Please return only the lines from the one holding "Accessibility settings section" through the one holding "You are a computer-use agent. The image size is (1533, 784).", exactly as they appear in the records below, both ends included.

** AVAILABLE RECORDS follows **

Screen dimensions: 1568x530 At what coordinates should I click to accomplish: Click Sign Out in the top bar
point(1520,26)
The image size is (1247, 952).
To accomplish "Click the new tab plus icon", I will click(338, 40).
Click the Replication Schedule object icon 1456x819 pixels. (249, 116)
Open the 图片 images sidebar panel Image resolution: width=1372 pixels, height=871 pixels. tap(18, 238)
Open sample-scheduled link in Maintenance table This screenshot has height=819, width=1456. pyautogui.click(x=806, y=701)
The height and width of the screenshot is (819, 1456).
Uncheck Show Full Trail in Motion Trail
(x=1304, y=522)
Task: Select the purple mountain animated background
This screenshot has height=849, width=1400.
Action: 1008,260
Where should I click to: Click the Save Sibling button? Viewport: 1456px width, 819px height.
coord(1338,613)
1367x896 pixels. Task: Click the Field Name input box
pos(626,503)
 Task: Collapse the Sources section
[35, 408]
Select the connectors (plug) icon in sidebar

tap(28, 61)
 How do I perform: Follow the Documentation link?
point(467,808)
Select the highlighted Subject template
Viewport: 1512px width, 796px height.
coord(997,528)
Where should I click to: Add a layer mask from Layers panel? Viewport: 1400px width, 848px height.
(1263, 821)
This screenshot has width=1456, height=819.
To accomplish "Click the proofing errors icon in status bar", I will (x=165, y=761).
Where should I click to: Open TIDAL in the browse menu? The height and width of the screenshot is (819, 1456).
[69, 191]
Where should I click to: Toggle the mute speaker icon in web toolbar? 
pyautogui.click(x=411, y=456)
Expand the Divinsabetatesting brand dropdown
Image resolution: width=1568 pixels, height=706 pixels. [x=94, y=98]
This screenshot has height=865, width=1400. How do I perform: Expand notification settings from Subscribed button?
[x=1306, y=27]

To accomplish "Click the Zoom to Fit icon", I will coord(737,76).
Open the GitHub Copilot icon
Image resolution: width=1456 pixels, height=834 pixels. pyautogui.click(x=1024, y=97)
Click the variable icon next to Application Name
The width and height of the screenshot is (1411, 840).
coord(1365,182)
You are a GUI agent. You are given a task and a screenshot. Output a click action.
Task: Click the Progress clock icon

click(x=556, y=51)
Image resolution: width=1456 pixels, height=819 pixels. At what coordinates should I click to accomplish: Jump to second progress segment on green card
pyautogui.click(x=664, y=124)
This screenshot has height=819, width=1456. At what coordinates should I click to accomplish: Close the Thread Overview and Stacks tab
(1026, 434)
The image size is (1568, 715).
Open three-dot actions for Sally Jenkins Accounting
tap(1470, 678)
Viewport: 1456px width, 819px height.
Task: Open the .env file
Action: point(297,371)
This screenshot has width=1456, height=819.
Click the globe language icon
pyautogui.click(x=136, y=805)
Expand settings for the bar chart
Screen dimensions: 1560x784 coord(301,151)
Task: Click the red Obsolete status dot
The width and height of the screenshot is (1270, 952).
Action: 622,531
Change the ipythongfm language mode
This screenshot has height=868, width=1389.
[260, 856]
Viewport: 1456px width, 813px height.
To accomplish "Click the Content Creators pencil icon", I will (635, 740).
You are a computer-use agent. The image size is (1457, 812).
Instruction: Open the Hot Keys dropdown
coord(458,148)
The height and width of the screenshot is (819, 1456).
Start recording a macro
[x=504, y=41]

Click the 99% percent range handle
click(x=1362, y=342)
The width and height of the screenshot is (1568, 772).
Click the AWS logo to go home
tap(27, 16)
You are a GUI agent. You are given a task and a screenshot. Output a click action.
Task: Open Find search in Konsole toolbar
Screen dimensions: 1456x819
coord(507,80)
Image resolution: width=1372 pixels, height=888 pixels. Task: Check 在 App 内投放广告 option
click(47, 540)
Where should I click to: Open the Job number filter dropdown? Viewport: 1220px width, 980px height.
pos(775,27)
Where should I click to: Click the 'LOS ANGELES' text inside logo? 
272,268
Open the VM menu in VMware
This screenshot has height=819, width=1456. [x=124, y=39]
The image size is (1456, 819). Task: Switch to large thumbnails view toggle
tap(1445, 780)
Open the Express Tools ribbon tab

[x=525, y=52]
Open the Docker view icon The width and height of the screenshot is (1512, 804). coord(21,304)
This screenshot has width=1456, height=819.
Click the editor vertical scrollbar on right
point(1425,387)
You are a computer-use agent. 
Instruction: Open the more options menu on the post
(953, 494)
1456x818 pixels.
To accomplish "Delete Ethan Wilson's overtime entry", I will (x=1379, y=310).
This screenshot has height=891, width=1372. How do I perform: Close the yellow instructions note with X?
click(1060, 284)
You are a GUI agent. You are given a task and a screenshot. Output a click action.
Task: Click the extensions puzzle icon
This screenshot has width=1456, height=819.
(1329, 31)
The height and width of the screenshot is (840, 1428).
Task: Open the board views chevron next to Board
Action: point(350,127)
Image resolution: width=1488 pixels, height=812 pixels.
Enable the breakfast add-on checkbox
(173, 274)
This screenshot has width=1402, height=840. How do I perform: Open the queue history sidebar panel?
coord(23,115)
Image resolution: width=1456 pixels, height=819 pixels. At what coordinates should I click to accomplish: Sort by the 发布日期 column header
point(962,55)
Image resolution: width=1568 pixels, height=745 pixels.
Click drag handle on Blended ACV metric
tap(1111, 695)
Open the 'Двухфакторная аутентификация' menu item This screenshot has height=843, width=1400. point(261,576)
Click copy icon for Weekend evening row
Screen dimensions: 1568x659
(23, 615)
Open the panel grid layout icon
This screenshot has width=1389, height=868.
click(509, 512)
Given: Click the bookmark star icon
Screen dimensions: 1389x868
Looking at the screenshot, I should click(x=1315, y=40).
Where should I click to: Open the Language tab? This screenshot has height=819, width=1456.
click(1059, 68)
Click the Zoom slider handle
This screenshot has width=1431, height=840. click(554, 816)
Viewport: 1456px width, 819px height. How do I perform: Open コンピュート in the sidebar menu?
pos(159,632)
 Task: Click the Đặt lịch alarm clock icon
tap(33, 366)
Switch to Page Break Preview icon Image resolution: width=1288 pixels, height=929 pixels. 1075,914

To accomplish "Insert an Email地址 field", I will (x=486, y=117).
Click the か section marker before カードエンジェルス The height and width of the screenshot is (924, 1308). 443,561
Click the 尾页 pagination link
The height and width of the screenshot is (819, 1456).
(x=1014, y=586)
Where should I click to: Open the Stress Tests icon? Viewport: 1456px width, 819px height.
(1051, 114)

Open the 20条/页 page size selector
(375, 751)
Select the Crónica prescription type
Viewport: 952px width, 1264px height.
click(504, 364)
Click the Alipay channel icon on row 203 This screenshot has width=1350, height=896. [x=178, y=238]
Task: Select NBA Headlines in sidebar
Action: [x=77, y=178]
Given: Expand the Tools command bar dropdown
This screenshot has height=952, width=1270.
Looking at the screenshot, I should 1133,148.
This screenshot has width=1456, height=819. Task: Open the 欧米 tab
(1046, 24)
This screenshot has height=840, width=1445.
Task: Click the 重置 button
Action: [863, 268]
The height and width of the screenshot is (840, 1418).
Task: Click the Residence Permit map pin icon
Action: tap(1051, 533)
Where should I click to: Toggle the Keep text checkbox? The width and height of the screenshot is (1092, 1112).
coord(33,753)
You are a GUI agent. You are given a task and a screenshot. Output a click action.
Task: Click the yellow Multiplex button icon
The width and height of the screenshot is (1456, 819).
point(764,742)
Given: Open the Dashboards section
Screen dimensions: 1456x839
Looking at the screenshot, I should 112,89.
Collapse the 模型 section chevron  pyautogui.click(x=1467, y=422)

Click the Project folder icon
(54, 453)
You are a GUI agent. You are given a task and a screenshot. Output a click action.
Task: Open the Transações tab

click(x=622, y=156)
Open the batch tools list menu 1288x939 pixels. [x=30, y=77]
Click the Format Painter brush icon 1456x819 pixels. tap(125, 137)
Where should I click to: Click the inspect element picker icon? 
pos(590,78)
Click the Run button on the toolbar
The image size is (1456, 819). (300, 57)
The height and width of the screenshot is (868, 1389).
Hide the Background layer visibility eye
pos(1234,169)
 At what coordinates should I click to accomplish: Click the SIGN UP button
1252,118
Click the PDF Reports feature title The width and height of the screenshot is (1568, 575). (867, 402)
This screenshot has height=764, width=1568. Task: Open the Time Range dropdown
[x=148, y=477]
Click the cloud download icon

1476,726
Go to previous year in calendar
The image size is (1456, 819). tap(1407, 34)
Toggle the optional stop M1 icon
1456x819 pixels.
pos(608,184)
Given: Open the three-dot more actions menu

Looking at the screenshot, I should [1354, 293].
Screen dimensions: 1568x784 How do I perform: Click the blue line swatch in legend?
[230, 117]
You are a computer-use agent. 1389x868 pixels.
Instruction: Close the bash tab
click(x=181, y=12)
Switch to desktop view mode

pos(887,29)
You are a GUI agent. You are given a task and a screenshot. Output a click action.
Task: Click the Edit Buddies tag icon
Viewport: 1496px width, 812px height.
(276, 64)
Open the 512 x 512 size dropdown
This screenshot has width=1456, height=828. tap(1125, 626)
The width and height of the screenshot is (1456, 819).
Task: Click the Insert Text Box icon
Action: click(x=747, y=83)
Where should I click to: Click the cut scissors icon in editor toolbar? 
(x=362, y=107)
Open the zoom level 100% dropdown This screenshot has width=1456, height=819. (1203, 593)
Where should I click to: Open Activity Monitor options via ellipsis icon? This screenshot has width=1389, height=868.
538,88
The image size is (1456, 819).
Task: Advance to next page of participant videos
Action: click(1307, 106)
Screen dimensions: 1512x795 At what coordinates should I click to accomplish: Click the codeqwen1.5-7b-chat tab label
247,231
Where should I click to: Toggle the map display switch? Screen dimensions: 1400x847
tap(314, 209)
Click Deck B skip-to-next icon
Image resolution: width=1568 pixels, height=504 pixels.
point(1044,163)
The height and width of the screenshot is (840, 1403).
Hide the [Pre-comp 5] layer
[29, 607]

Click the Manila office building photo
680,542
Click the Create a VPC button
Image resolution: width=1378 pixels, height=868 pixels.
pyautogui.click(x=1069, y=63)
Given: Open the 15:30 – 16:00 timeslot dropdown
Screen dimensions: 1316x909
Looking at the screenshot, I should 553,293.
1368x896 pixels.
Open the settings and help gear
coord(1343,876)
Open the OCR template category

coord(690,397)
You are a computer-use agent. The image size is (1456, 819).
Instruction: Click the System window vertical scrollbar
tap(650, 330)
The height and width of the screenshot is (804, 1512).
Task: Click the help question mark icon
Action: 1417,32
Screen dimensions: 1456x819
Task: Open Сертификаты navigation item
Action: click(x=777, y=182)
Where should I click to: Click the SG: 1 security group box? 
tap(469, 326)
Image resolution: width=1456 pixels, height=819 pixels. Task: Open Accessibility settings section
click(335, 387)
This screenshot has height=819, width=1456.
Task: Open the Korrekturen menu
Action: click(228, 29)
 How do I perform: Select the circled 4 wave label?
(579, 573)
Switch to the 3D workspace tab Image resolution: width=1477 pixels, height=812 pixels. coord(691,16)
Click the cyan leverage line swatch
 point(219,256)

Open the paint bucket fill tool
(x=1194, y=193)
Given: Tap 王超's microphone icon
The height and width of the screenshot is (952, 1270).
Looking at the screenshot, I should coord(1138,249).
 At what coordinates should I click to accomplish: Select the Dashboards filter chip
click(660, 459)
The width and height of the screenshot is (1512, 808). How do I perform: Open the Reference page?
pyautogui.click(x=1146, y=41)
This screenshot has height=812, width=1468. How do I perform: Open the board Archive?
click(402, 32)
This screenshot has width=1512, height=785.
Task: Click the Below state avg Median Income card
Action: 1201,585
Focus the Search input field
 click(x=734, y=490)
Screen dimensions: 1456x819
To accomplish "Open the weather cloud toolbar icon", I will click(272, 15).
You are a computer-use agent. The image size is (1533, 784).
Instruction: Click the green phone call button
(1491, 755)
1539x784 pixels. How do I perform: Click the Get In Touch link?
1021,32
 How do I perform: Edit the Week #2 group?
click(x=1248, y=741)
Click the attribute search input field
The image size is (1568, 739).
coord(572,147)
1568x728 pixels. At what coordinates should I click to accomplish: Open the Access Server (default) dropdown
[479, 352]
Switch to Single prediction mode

** End of AVAILABLE RECORDS **

> RESULT
Image resolution: width=1456 pixels, height=819 pixels. Task: Open Accessibility settings section
click(335, 387)
This screenshot has height=819, width=1456.
Task: Open the Korrekturen menu
Action: click(228, 29)
 How do I perform: Select the circled 4 wave label?
(579, 573)
Switch to the 3D workspace tab Image resolution: width=1477 pixels, height=812 pixels. coord(691,16)
Click the cyan leverage line swatch
 point(219,256)

Open the paint bucket fill tool
(x=1194, y=193)
Given: Tap 王超's microphone icon
The height and width of the screenshot is (952, 1270).
Looking at the screenshot, I should coord(1138,249).
 At what coordinates should I click to accomplish: Select the Dashboards filter chip
click(660, 459)
The width and height of the screenshot is (1512, 808). How do I perform: Open the Reference page?
pyautogui.click(x=1146, y=41)
This screenshot has height=812, width=1468. How do I perform: Open the board Archive?
click(402, 32)
This screenshot has width=1512, height=785.
Task: Click the Below state avg Median Income card
Action: 1201,585
Focus the Search input field
 click(x=734, y=490)
Screen dimensions: 1456x819
To accomplish "Open the weather cloud toolbar icon", I will click(272, 15).
You are a computer-use agent. The image size is (1533, 784).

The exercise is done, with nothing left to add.